How far is too far? Where to draw the line
In Western society, a successful career involves some element of risk. You have to dare to take the plunge, take a leap into the unknown and trust in your agility as well as your determination to move from one stage to the next. It’s a stimulating experience.
But it also triggers a legitimate fear of failing. Fear creeps in at every key moment: you don’t even begin (‘I’ll never manage it anyway, I might as well give up now’), you lose momentum (‘What am I getting myself into? I need to slow down’), you buckle at obstacles (‘Okay, I’ll hop over this tiny hurdle, just to say I tried, and then pop back into my comfort zone’) and then at the end when you’ve made it (‘Wow, did I do it? No, it wasn’t really me, I couldn’t have done it alone, I had help.’).
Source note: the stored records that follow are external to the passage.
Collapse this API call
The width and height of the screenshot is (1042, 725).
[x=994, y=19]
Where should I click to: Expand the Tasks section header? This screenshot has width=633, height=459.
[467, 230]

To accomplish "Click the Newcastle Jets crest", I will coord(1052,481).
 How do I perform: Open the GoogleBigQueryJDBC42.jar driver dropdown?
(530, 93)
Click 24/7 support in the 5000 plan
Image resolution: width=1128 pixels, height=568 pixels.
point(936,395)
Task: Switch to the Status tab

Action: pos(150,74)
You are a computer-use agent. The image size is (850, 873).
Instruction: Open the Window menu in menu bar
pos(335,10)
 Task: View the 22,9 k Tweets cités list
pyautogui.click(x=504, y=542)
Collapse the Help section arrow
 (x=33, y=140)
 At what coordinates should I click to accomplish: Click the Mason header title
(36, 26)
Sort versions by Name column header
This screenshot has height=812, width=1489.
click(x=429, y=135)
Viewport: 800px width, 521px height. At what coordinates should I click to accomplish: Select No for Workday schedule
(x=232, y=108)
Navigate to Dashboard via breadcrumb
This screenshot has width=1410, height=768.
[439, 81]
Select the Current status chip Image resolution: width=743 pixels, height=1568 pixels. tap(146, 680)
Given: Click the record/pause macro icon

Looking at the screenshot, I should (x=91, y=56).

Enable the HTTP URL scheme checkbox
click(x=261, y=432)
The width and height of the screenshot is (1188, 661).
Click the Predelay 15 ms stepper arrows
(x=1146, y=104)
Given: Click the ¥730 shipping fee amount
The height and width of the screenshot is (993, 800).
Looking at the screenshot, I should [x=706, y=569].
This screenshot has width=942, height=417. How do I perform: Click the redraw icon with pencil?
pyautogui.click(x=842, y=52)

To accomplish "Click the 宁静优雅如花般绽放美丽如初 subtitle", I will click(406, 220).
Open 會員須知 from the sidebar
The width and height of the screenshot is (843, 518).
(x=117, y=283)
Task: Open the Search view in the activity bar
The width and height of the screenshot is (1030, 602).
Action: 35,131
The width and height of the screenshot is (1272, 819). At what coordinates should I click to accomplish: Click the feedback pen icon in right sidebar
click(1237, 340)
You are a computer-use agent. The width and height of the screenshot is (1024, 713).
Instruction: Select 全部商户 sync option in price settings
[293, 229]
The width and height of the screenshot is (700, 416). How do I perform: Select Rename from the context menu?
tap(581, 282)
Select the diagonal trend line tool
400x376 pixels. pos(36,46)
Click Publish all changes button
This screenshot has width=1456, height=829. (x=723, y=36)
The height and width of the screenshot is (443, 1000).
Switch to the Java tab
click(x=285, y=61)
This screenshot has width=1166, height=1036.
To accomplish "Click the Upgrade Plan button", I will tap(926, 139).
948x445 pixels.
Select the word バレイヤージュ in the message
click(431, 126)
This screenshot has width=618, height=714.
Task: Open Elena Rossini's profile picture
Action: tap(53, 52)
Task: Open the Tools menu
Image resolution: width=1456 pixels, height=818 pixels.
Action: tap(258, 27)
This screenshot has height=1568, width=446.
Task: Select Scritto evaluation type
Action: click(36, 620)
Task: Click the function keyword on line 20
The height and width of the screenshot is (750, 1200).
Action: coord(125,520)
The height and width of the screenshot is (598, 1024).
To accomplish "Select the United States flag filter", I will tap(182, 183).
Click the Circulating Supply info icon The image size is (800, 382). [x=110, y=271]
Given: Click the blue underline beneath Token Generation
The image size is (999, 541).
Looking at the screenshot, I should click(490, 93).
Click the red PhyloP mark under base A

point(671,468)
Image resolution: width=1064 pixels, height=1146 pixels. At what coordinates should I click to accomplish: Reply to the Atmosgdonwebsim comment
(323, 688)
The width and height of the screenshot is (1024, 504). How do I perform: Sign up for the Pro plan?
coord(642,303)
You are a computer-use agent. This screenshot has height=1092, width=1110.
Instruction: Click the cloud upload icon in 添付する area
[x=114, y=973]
The key: knowing when to push
It’s possible to say yes when you’re asked to go beyond your limits: but not without guarantees. First, take a realistic look at the skills you have acquired, the potential you have to develop, and what gaps you need to fill.
When the people who encourage you to move forward truly know who you are, it becomes easier to stand by your expertise, without feeling that your weaknesses are under scrutiny. As a result, you share responsibility for the risk, if not of failure, then at least of controversy. It’s reassuring.
Then start practicing. Ideally with the help of a supportive and challenging coach who allows you to define as precisely as possible what you feel capable of outside your comfort zone, and in what timeframe.
Then it’s time to bring in sponsors. There’s no question of stepping into the spotlight without the backing of people who believe in your worth, people who will champion it, and even promote it better than you ever could, especially when self-doubt creeps in. Identify the steadfast few around you: the people who know you are not—by any stretch—the incompetent person you sometimes imagine yourself to be; who can also rein you in when a sense of invincibility threatens to take over; who keep you moving when you falter; and who reset the balance when your self-confidence takes a hit.